Dan ketika disuatu malam yang bisa dibilang sih begitu sunyi , maklumlah habis turun hujan. Keluarga Pak Mulyadi ini sedang makan malam setelah selesai kemudian mereka berkumpul bersama. Tiba – tiba Wulan menangis. Ternyata dia menangis karena dia malu kepada teman – teman sekolahnya. Tiap hari dia diejek dan dihina. Hanya satu orang saja yang mau berteman dengan dia. Dia menangis karena dia malu hanya seorang anak juru parkir.

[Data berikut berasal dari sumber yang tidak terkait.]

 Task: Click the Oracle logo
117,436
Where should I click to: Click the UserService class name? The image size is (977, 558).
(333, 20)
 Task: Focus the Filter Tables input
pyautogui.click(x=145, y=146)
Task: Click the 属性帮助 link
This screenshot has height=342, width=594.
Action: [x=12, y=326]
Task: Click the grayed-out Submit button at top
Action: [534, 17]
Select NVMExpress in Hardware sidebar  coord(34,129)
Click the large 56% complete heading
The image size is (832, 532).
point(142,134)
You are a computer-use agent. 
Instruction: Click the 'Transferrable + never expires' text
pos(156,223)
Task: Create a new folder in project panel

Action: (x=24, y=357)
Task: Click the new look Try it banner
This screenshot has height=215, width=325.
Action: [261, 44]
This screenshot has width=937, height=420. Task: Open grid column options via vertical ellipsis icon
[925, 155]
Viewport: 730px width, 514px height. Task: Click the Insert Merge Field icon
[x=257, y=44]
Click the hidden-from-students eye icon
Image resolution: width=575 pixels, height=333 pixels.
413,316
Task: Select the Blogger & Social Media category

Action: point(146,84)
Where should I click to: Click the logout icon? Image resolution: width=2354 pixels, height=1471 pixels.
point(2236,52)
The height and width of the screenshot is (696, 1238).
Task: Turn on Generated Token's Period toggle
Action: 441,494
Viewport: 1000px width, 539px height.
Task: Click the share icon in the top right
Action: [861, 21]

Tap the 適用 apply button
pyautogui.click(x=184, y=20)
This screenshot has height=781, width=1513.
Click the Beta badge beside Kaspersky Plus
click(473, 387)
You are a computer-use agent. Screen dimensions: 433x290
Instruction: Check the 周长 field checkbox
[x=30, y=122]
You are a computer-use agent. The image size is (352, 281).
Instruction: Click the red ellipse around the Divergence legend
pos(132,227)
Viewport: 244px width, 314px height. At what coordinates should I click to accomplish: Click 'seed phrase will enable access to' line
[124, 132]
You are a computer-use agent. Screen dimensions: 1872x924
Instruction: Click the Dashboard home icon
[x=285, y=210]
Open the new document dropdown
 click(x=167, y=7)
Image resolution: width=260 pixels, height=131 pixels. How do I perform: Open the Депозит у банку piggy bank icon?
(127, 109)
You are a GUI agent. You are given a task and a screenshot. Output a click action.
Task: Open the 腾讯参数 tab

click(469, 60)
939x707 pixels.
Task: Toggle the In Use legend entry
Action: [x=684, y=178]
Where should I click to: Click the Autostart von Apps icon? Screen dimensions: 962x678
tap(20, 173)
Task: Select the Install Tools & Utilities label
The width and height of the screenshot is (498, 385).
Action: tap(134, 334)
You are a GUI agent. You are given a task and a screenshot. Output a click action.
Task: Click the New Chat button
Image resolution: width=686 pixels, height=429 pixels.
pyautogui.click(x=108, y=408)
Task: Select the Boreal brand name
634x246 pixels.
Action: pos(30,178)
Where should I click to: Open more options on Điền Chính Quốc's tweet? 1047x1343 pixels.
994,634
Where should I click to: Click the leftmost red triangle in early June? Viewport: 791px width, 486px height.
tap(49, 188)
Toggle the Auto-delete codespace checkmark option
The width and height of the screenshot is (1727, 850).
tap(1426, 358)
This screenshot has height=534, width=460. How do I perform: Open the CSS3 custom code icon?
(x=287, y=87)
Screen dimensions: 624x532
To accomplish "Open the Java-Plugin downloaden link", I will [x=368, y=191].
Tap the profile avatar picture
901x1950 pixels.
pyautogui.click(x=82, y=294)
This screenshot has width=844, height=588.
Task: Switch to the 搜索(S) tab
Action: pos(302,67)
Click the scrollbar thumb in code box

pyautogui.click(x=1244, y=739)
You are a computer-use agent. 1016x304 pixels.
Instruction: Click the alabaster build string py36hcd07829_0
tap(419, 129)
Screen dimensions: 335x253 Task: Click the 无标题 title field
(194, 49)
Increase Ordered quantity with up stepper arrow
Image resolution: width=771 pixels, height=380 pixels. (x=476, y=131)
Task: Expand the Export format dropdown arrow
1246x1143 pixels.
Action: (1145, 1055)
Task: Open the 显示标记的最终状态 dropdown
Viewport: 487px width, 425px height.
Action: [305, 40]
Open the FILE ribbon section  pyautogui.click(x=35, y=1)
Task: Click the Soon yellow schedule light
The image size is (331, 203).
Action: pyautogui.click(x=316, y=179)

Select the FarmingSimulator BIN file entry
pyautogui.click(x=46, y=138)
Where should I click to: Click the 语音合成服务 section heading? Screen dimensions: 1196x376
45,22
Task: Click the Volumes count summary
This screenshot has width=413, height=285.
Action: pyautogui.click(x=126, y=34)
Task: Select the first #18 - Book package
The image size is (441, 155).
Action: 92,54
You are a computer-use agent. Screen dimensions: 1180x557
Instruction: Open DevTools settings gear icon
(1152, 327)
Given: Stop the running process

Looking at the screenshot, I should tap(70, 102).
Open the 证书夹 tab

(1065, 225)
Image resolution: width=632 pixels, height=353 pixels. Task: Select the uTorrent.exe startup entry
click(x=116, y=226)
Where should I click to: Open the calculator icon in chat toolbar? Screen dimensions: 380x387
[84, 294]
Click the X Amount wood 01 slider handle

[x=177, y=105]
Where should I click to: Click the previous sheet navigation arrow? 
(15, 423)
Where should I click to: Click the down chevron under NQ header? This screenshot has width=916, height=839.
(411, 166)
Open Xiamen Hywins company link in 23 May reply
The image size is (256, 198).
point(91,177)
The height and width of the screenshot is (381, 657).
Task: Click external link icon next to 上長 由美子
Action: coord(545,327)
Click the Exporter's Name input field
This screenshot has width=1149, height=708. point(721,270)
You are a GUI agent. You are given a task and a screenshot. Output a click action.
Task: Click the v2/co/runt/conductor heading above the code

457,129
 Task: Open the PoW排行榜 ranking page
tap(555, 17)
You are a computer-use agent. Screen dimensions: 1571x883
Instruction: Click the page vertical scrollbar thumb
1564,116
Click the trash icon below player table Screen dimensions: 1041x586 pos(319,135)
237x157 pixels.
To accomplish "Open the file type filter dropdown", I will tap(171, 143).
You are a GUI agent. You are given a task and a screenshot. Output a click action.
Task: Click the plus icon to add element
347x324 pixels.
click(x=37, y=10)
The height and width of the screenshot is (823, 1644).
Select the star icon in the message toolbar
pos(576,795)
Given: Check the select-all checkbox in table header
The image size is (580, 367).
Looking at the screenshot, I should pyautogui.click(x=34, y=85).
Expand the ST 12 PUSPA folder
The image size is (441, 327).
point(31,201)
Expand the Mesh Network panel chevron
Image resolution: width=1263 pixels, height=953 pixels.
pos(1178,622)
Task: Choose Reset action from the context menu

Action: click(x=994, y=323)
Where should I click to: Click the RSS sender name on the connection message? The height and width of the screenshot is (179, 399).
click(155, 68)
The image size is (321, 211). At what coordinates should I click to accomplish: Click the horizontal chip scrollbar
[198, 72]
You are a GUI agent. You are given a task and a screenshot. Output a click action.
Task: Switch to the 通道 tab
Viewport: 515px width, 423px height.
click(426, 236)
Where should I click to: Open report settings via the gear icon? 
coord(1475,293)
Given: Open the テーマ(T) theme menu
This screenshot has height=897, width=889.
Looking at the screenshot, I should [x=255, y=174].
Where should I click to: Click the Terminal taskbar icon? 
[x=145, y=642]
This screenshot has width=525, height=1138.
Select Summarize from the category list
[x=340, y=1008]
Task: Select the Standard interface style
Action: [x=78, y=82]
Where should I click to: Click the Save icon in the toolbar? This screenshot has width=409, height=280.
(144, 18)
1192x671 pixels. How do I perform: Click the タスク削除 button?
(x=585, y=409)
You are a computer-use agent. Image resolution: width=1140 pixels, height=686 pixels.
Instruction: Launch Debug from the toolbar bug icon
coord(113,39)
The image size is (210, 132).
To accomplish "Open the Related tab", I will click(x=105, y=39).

Tidak sepantasnya seorang anak merasa malu dengan pekerjaan orang tuanya seharusnya seorang anak harus bangga selagi pekerjaan itu halal dan bermanfaat bagi sesama khususnya untuk keluarganya.  
“ Pak, njenengan niku nopo.oh kok nyambut damel dados tukang parkir ? “ Tanya wulan.
“ Bapak iku wes sepuh nduk, golek pengawean nang Surabaya iku ya ora gampang opo maneh bapakmu iki mung tamatan SD. Onok opo toh nduk ? “ Heran Pak Mulyadi
“ Kulo iku isin pak kale arek – arek, yen ten sekolah kulo niku mboten nggadah rencang gara – gara kulo anak.e tukang parkir uripe susah pisan “ ujar Wulan dengan lancang.
“ Ya Allah nduk-nduk kowe isin tah karo bapakmu ? bapak iku gak nyolong nduk. Bapak iki kerjo halal ben isuk moleh sore dadi tukang parkir iku ya digawe sampean karo keluarga. “ jawab Pak Mulyadi dengan sedikit perasaan kecewa.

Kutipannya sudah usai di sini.